Patients of congenital diseases have abnormalities in their chromosomes and/or genes. Therefore, it has been considered that drug treatments can serve to do little for these patients more than to patch over each symptom temporarily when it arises. Although we cannot normalize their chromosomes and genes with chemical drugs, we may be able to manipulate the amounts and patterns of mRNAs transcribed from patients DNAs with small chemicals. Based on this simple idea, we have looked for chemical compounds which can be applicable for human diseases targeting kinase families of CDKs, CLKs and DYRKs which are involved in the regulation of gene expression, and eventually succeeded to find FIT039 (1), TG003 (2), and ALGERNON (3) as potential therapeutic drugs to cure diseases such as viral infections, Duchenne muscular dystrophy, and Down syndrome, respectively. In addition, we established splicing reporter assay with dual color (SPREADD) using a segment of pathogenic genes, and found a splicing modulator, RECTAS (4), which can rectify the aberrant IKBKAP splicing in patient iPS cells of Familial dysautonomia.
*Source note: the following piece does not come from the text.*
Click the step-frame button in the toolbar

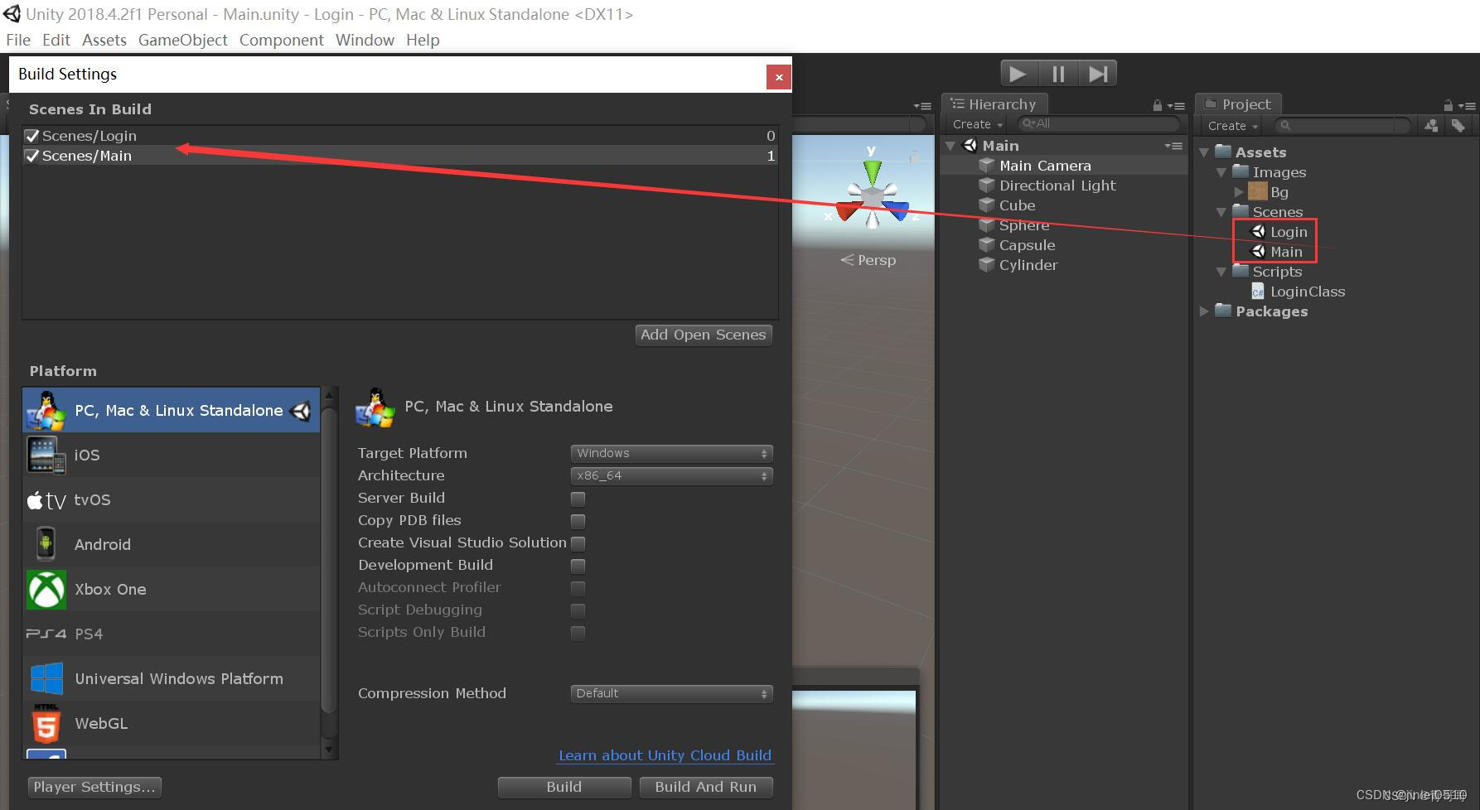(x=1098, y=73)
EDA-ID (anhidrotic ectodermal dysplasia with immunodeficiency), cardiac Fabry diseas, and type V cystic fibrosis are often induced by pseudo-exon recognition, and our chemical therapeutics can normalize the splicing patterns (5).
(1) Yamamoto et al. (2014) J Clin Invest. 124(8):3479–3488.
(2) Nishida A et al. (2011) Nature Communications 2, 308.
(3) Nakano-Kobayashi A et al. (2017) Proc Natl Acad Sci USA. 114(38):10268-10273.
(4) Yoshida M et al. (2015) Proc Natl Acad Sci USA. 112(9):2764-2769.
(5) Boisson B et al. (2019) J Clin Invest. 129(2):583-597.